GIVEN PROBLEM: Reproduce the data verbatim from the line containing "Where should I" through the line containing "tap(186, 764)", inclusive, and omit the pictures from your answer.

Stored dataset items:
☆ ☆ ☆
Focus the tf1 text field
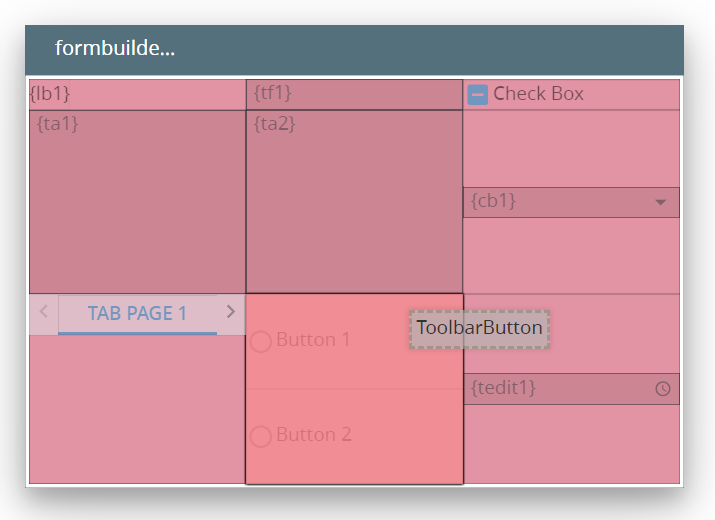The image size is (715, 520). (x=354, y=94)
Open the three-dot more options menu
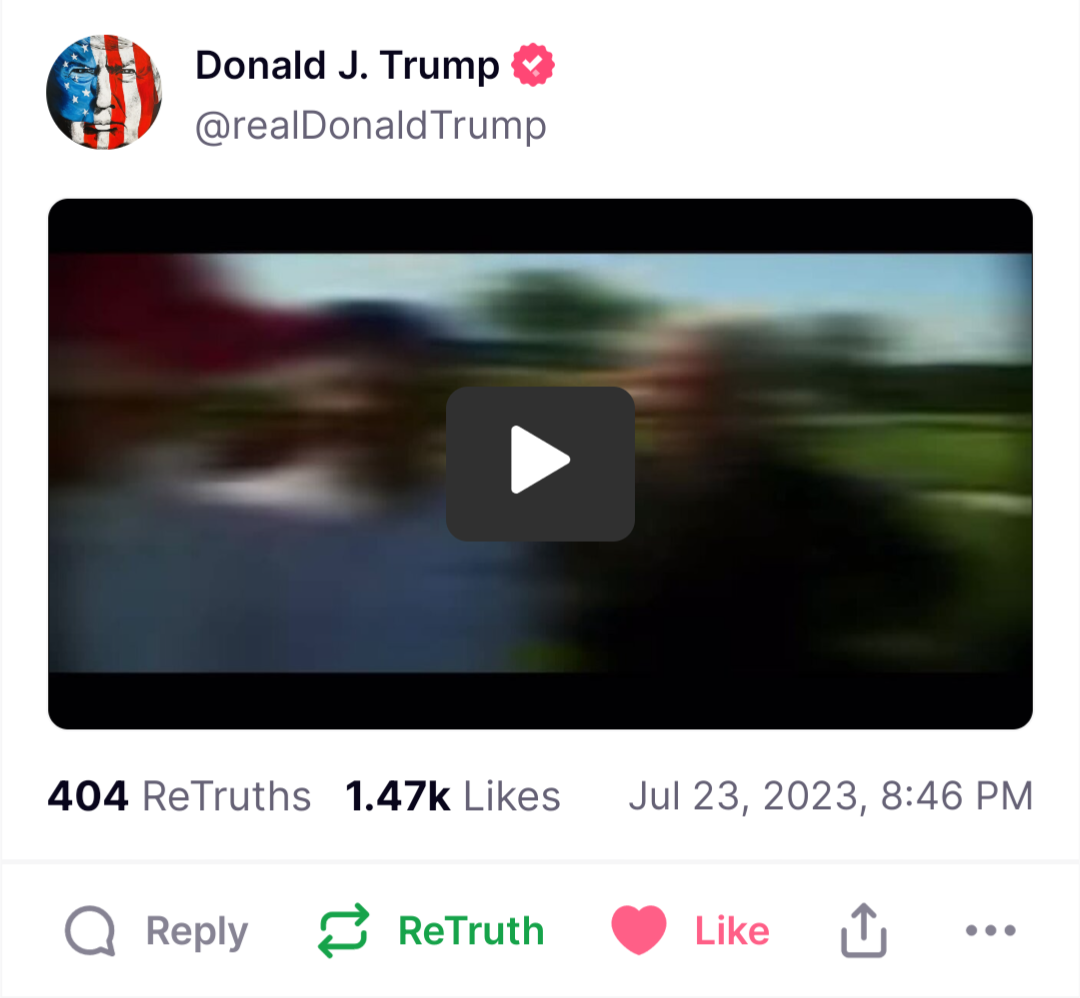This screenshot has width=1080, height=998. [990, 931]
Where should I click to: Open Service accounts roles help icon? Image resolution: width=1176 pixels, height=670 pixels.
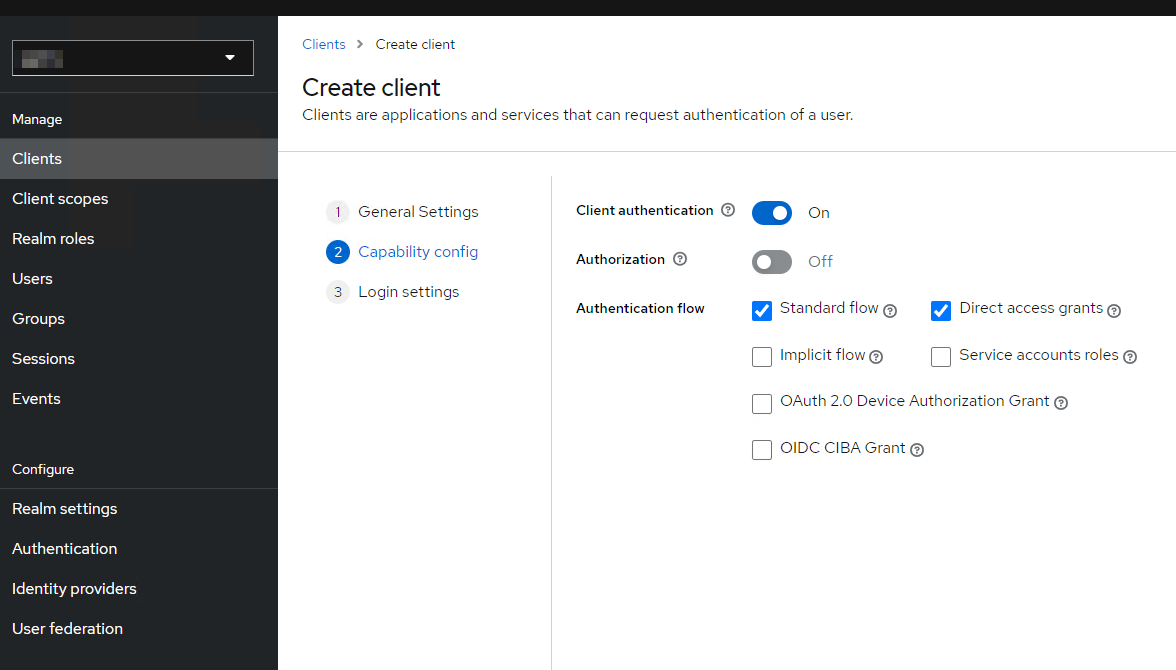pyautogui.click(x=1130, y=357)
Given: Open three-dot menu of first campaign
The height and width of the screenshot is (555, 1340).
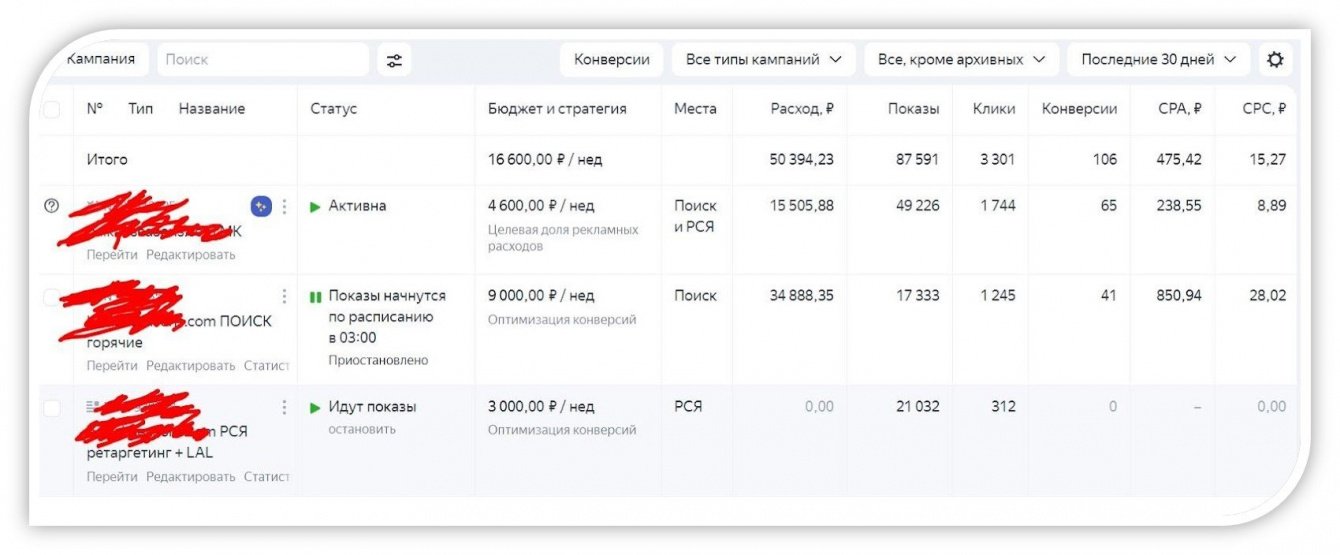Looking at the screenshot, I should tap(284, 206).
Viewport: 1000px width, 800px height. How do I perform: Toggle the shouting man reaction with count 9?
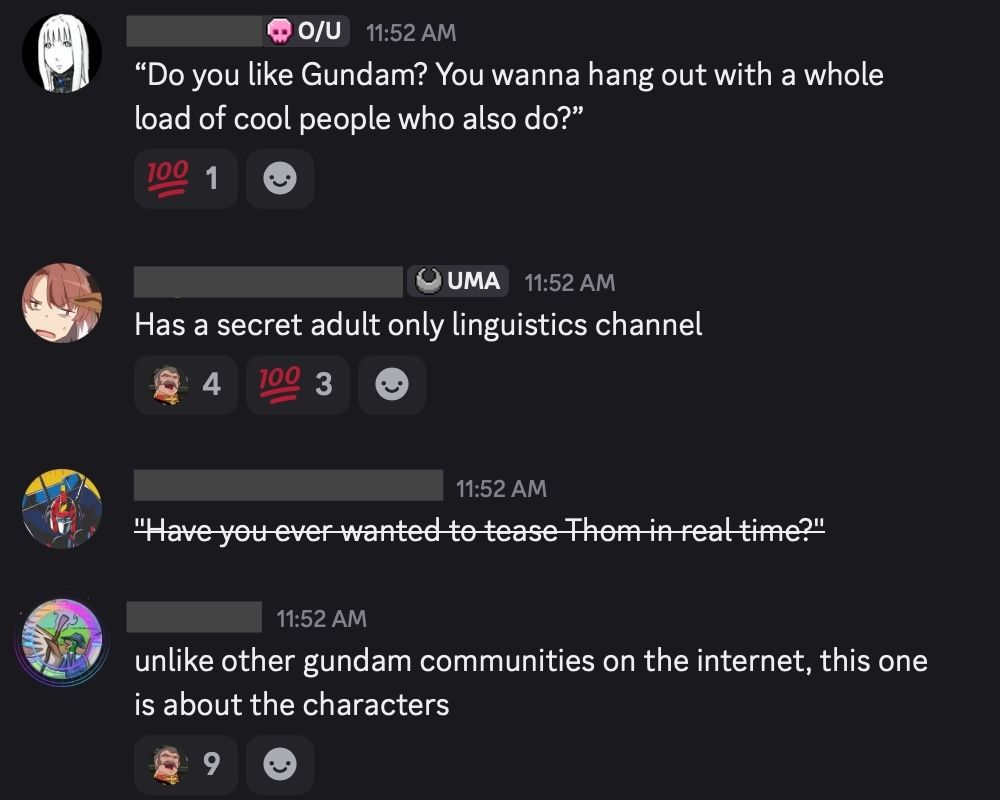tap(186, 764)
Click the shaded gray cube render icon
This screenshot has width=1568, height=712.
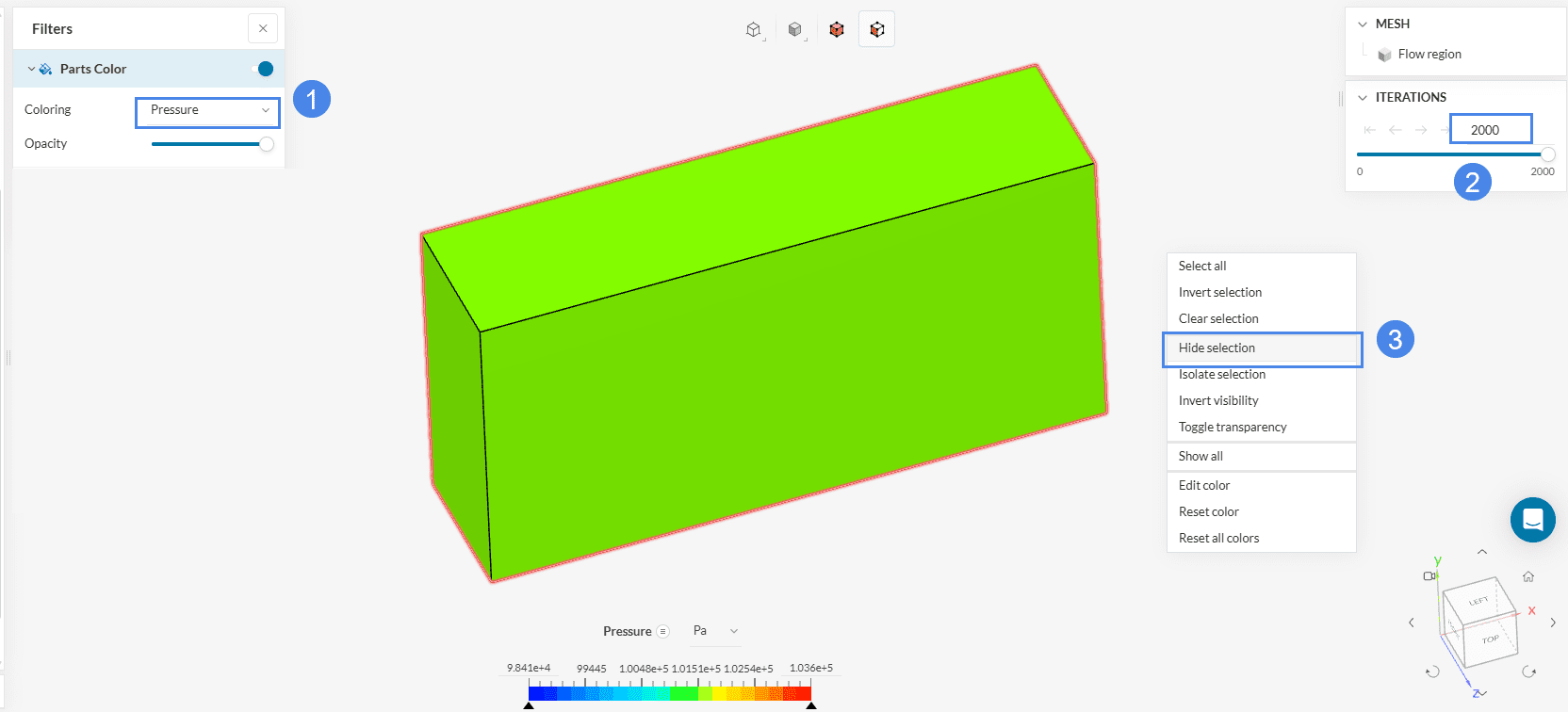coord(795,30)
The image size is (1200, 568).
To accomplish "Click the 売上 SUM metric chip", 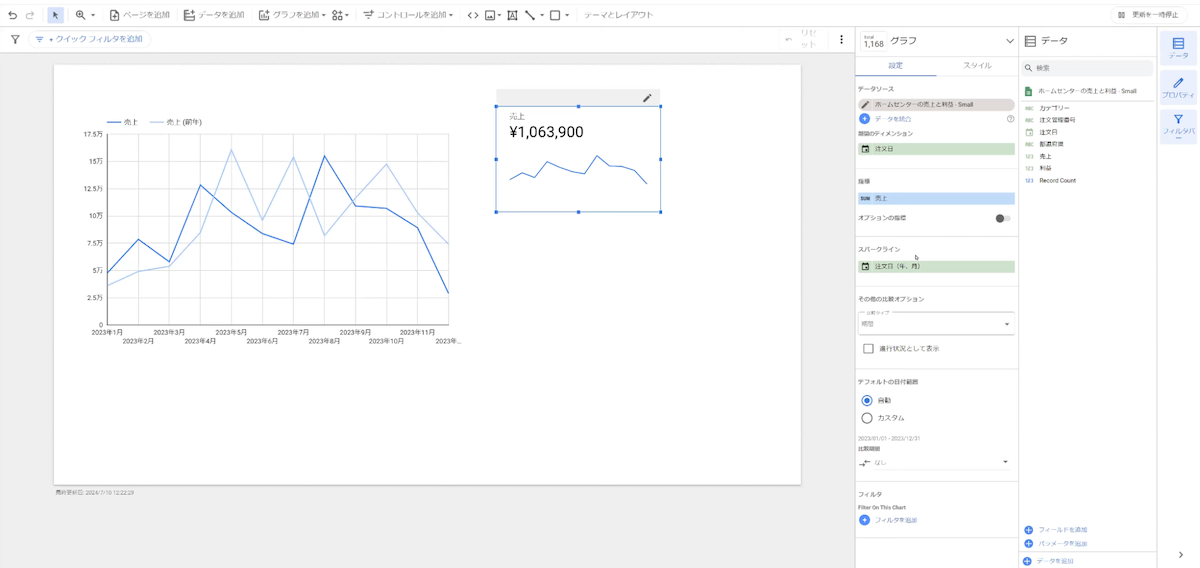I will click(936, 199).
☆ ☆ ☆
FULL ANSWER:
Where should I click to: Open Service accounts roles help icon? Image resolution: width=1176 pixels, height=670 pixels.
pyautogui.click(x=1130, y=357)
Given: Open three-dot menu of first campaign
The height and width of the screenshot is (555, 1340).
Looking at the screenshot, I should tap(284, 206).
Viewport: 1000px width, 800px height. How do I perform: Toggle the shouting man reaction with count 9?
tap(186, 764)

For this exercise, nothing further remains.